In ATAP’s Superconducting Magnet Program, Gourlay was instrumental in three successive field-strength records for accelerator-style magnets. “Our program has an unbroken series of field-strength records, and what’s more, they’ve done that with a series of different technologies, always innovating,” observes Leemans.

LARP, the Large Hadron Collider Accelerator Research Program, also flourished here under Gourlay’s leadership. One of LARP’s results, achieved in partnership with Brookhaven National Laboratory and Fermilab, is a focusing quadrupole design for a beam-luminosity-increasing upgrade of the LHC. These magnets will make the LHC the first collider to use niobium-tin superconductor in a major role. Magnet designs that realize the promise of this high-performing but hard-to-work-with material have been a hallmark of Gourlay’s LBNL career and will be a prominent theme of the Magnet Development Program.

The other charter members of the partnership — Fermilab and Florida State University’s National High Magnetic Field Laboratory — have strong capabilities and distinguished achievements of their own, making for a powerful and well-rounded combination. “With the combined resources and infrastructure of the MDP partners, we have an extraordinary opportunity to take the U.S. leadership in high field superconducting magnets to an unprecedented level,” Gourlay says.
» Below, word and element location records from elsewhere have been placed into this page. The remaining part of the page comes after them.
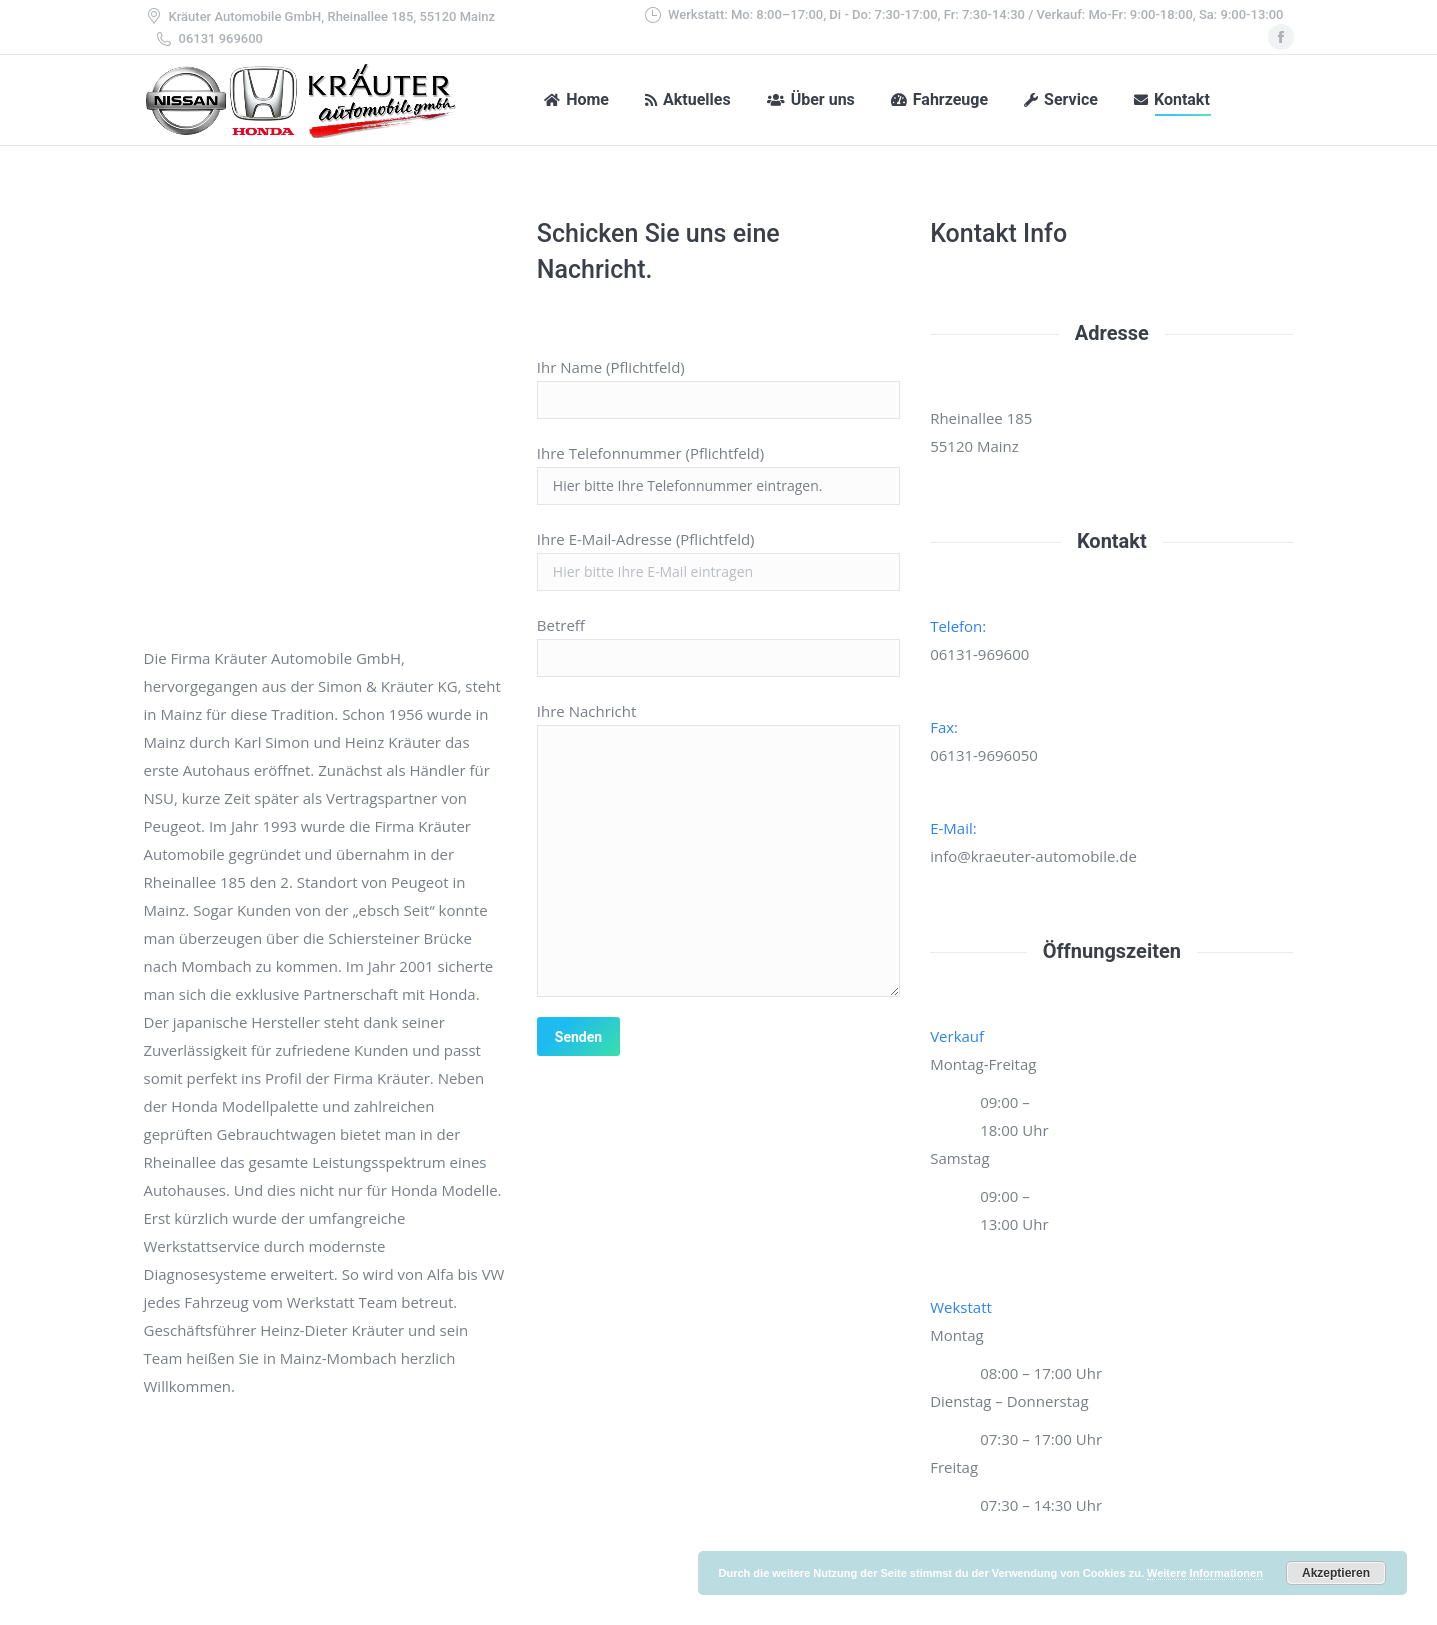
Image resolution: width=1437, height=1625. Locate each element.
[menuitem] (576, 100)
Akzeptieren (1336, 1573)
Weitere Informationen (1205, 1573)
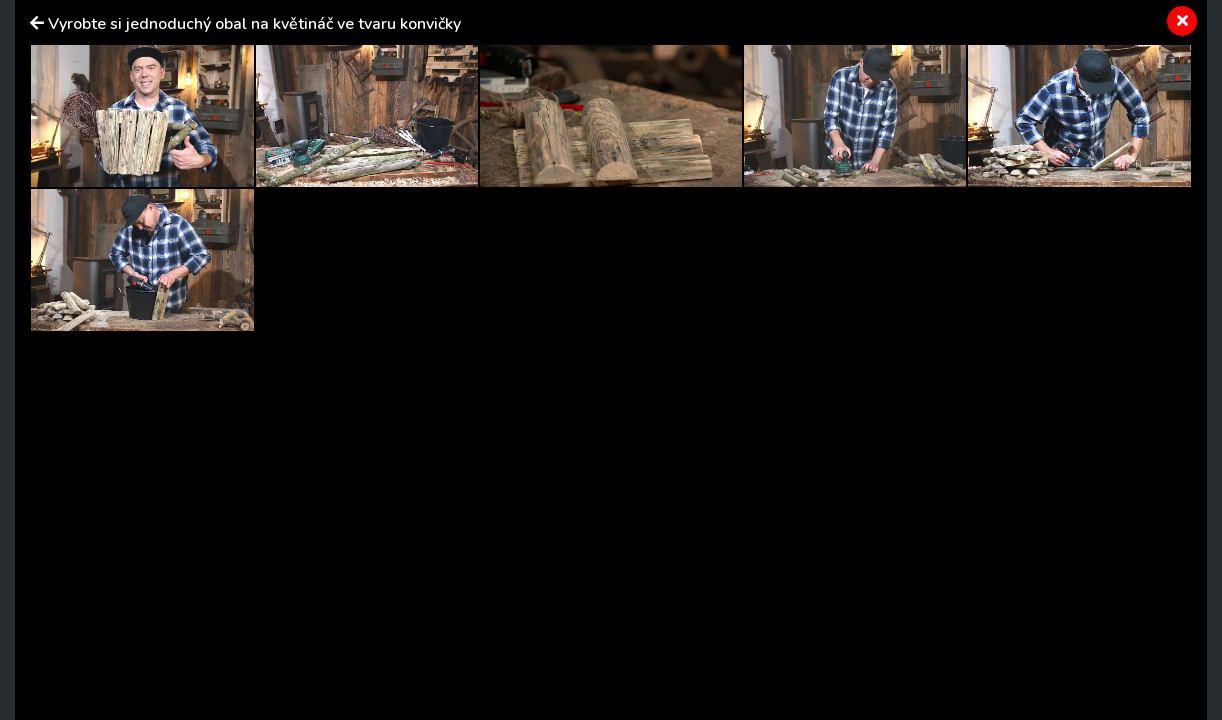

Gourlay started his career at Fermilab in 1985 after earning his Ph.D. from the University of California, Davis. Working at first on the user-science side of high-energy physics, he turned his attention to magnets in 1988, contributing to the Tevatron Collider and the Superconducting Super Collider. After a one-year appointment at CERN, he came to LBNL in 1997, serving twice as Superconducting Magnet Program head and for eight years as director of ATAP’s predecessor, the Accelerator and Fusion Research Division.